The Tyalgum Weir highlights the dire situation which many rural areas of the Tweed Shire are facing. The weir is virtually empty with the village requiring water to be carted in. Photo: SCOTT POWICK
The Tyalgum Weir highlights the dire situation which many rural areas of the Tweed Shire are facing. The weir is virtually empty with the village requiring water to be carted in. Photo: SCOTT POWICK

Tweed’s water supply to run out by September

AN UNPRECEDENTED drought gripping the Tweed will see the region skip straight to Level 2 water restrictions because the shire risks running dry by next year.

The restrictions will be introduced from midnight on Thursday, December 12.

Mayor Katie Milne was the only councillor to vote against the restrictions in the last Tweed Shire Council meeting of the year on Thursday night.

She was concerned a proposed relaxation of environmental flow requirements for Bray Park Weir could impact wildlife.

Councillor Ron Cooper said he would "rather see a progression" of restrictions to avoid "disruption in the community" but he ultimately supported the move to Level 2.

Councillor James Owen said "we're going to run out of water by September next year if we don't get any rain".

"I just think that going to Level 2 isn't going to extend water life for much longer, but it sends a strong message to the community that we're in a very serious situation," he said.

The level of Clarrie Hall Dam is at 79 per cent and dropping 1.8 per cent capacity each week - faster than ever before.

 

The Clarrie Hall Dam at Doon Doon, the Tweed Shire's main water supply is steadily dropping forcing council to impose tough water restrictions. Photo: SCOTT POWICK
The Clarrie Hall Dam at Doon Doon, the Tweed Shire's main water supply is steadily dropping forcing council to impose tough water restrictions. Photo: SCOTT POWICK

Level 1 water restrictions for the Tweed District Water Supply and Uki normally take effect when the dam reaches 75 per cent.

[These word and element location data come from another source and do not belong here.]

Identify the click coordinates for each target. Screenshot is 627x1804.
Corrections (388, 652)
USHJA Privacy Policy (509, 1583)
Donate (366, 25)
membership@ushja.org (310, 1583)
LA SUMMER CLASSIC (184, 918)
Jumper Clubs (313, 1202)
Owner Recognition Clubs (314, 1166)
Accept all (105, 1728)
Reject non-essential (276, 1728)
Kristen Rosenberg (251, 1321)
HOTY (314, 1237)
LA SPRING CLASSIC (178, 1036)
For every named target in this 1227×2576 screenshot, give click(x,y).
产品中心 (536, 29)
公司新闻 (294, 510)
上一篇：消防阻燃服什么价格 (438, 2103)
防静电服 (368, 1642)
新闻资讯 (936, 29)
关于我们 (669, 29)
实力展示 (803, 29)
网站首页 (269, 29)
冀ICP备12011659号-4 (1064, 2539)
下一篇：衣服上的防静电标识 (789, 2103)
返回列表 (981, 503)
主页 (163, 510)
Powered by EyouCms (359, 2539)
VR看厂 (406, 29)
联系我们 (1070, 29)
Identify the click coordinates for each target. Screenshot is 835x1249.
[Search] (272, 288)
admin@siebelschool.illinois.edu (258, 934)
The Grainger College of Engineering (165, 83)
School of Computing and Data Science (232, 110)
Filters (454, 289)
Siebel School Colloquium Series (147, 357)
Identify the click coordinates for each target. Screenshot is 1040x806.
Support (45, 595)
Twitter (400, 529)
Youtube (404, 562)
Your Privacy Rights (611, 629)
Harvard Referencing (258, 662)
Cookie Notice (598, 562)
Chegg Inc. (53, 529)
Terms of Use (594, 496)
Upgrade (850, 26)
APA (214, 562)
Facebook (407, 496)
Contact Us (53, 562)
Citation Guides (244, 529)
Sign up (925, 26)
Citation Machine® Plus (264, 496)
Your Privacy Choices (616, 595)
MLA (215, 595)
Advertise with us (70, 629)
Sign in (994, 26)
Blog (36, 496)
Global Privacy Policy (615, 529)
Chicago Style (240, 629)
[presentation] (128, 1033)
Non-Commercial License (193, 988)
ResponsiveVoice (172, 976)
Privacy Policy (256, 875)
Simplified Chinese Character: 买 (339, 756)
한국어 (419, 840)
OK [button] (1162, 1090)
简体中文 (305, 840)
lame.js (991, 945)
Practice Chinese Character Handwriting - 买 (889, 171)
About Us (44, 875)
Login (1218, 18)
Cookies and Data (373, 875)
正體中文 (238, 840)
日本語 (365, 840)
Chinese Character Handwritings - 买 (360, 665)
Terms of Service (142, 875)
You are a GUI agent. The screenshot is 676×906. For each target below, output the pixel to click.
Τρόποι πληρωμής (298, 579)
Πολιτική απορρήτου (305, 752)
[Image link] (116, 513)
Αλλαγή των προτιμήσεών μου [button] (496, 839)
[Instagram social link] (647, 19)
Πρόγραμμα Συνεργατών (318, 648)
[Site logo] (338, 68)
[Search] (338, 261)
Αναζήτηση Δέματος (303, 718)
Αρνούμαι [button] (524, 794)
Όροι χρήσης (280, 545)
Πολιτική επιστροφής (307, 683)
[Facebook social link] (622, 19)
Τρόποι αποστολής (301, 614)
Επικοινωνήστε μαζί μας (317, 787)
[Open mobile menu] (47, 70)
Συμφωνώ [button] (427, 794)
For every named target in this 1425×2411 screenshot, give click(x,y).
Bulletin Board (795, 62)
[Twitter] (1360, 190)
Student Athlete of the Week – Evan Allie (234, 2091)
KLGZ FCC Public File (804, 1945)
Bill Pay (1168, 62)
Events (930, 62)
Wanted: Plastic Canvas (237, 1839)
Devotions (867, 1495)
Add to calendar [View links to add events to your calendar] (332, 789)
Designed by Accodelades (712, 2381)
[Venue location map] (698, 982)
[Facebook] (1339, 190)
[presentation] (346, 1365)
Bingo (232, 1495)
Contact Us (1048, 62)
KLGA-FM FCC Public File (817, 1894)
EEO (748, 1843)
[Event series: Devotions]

It's the driest year on record for the shire - about 600mm has fallen and it's unlikely the drought will break by 2020.

The council also voted on Thursday night to introduce Level 3 water restrictions if the dam drops to 65 per cent capacity and Level 4 at 60 per cent capacity.

Cr Owen said it was important the council backed recommendations to submit a Building Better Regions Round 4 grant application for a water supply link with the Gold Coast.

"I suppose if the Gold Coast are out of water then they're not going to let it come to Tweed, but that's something we'll have to deal with at the time," he said.

"But this is a way to future proof and really build in that contingency for September next year, if we do run out of water, and hope then that the Gold Coast have enough water to be able to share with us."

The proposed raising of Clarrie Hall Dam is considered critical for the long-term water security of the shire, which has a booming population, forecast to grow by almost 34,000 people by 2036.

Councillor Reece Byrnes was absent from the council meeting and did note vote.